Innovation and Specialization in Heat Exchange
The company's strategic pivot toward highly engineered, specialized infrastructure is paying off. Demand is not coming from generic industrial products, but specifically from custom-engineered finned tube heat exchange coils for the resurgent nuclear power market and the U.S. Navy. This is a high-moat, high-margin technological niche that continues to insulate the ALP segment from broader macroeconomic cycles.
Creeping Debt Levels
While operations are stabilizing, the balance sheet remains stretched. Net debt increased to $124.9M at the end of Q1 2026, up from $120.1M in Q1 2025. Given the company's current Adjusted EBITDA run rate (~$32M annualized) and negative free cash flow generation in the quarter, leverage ratios leave little room for error if the steel recovery stalls.

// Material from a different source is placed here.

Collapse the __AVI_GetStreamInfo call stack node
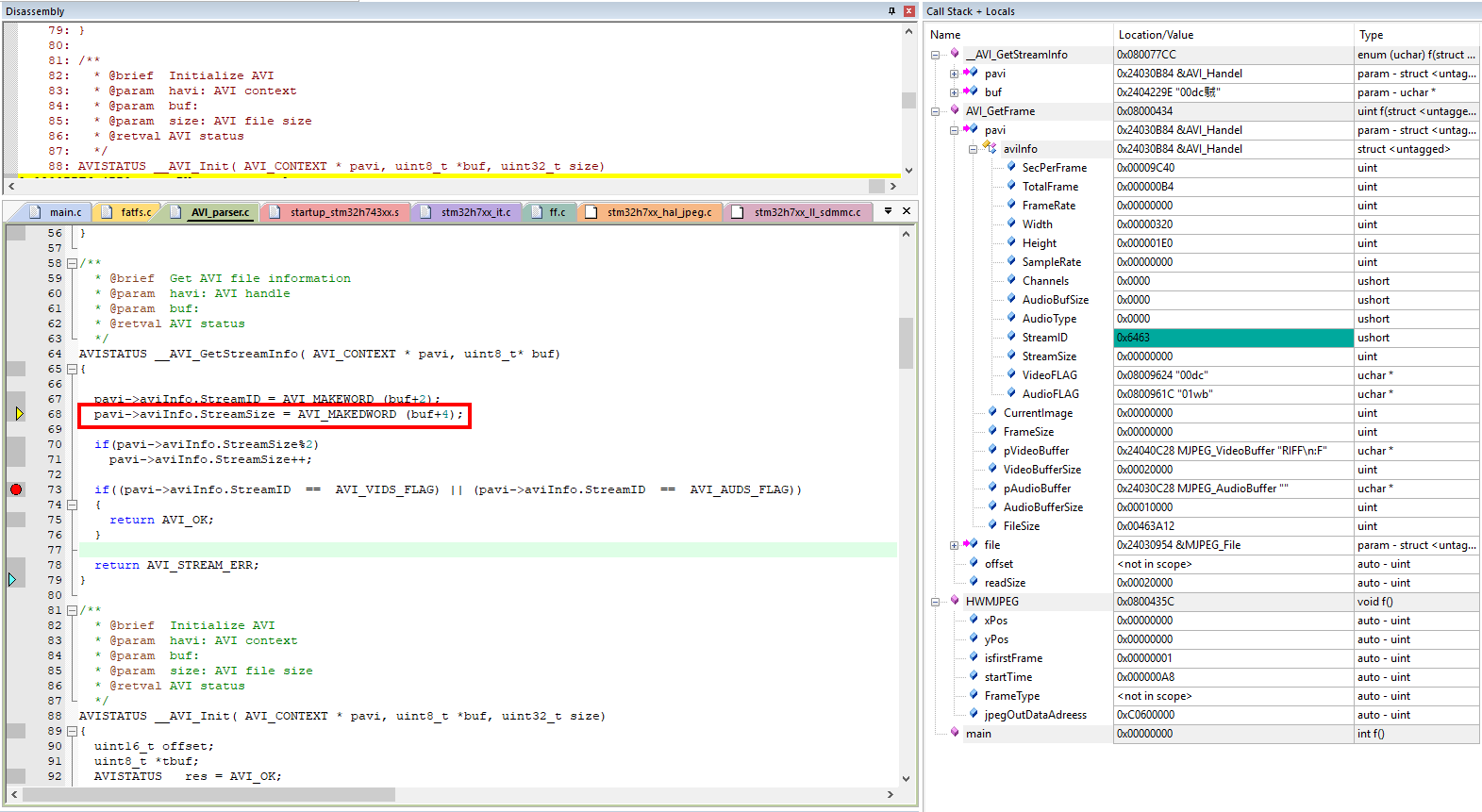Viewport: 1482px width, 812px height. [x=936, y=55]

U.K. Closure Receivable Write-Down
The Q1 2026 income statement absorbed an $0.875M charge related to a 'change in estimated recovery' from the U.K. cast roll legal entity's structured insolvency. While adjusted out of EBITDA, this highlights the ongoing friction and cash leakage associated with winding down foreign entities.
Other KPIs
Accelerating. Backlog increased by $16.6M sequentially, driven by $124M in Q1 order bookings. The growth is heavily weighted toward the ALP segment (power generation/defense), but FCEP orders also improved sequentially, providing much-needed forward visibility.
Reversing trend, though still negative. This is a massive improvement compared to the $(7.2)M burned in Q1 2025. Operating cash flow actually flipped positive to $1.7M (up from a $5.3M use last year) owing to aggressive working capital management, fully funding the quarter's $3.4M in capital expenditures.
Guidance
Accelerating. Management explicitly expects a 'more favorable mix and improved conversion over the balance of the year.' This hinges on the depletion of high-cost inventory in the FCEP segment and continued margin delivery from the ALP backlog.
Stable. While not explicitly restated in the current Q1 release, previous guidance indicated the U.K. exit would yield $7-8M in annual EBITDA improvement. With the closure complete and Sweden ramping up, this structural margin benefit should begin accelerating in H2 2026.
Key Questions
Inventory Cost Normalization
You cited high-cost inventory from late-2025 shutdowns as a major headwind for FCEP margins this quarter. Exactly how much of this specific high-cost inventory remains on the balance sheet, and in which quarter do you expect it to be fully flushed through the P&L?
ALP Capacity Constraints
With the Air & Liquid segment achieving record orders and driving all of the company's operating profit growth, how much latent capacity remains in this segment before significant, growth-oriented CapEx is required to service the $345M backlog?
U.K. Insolvency Recoveries
You took a nearly $0.9M write-down on the estimated recovery from the U.K. insolvency. Have your expectations for the ultimate cash proceeds from this liquidation materially changed from the $8-$9 million target previously communicated?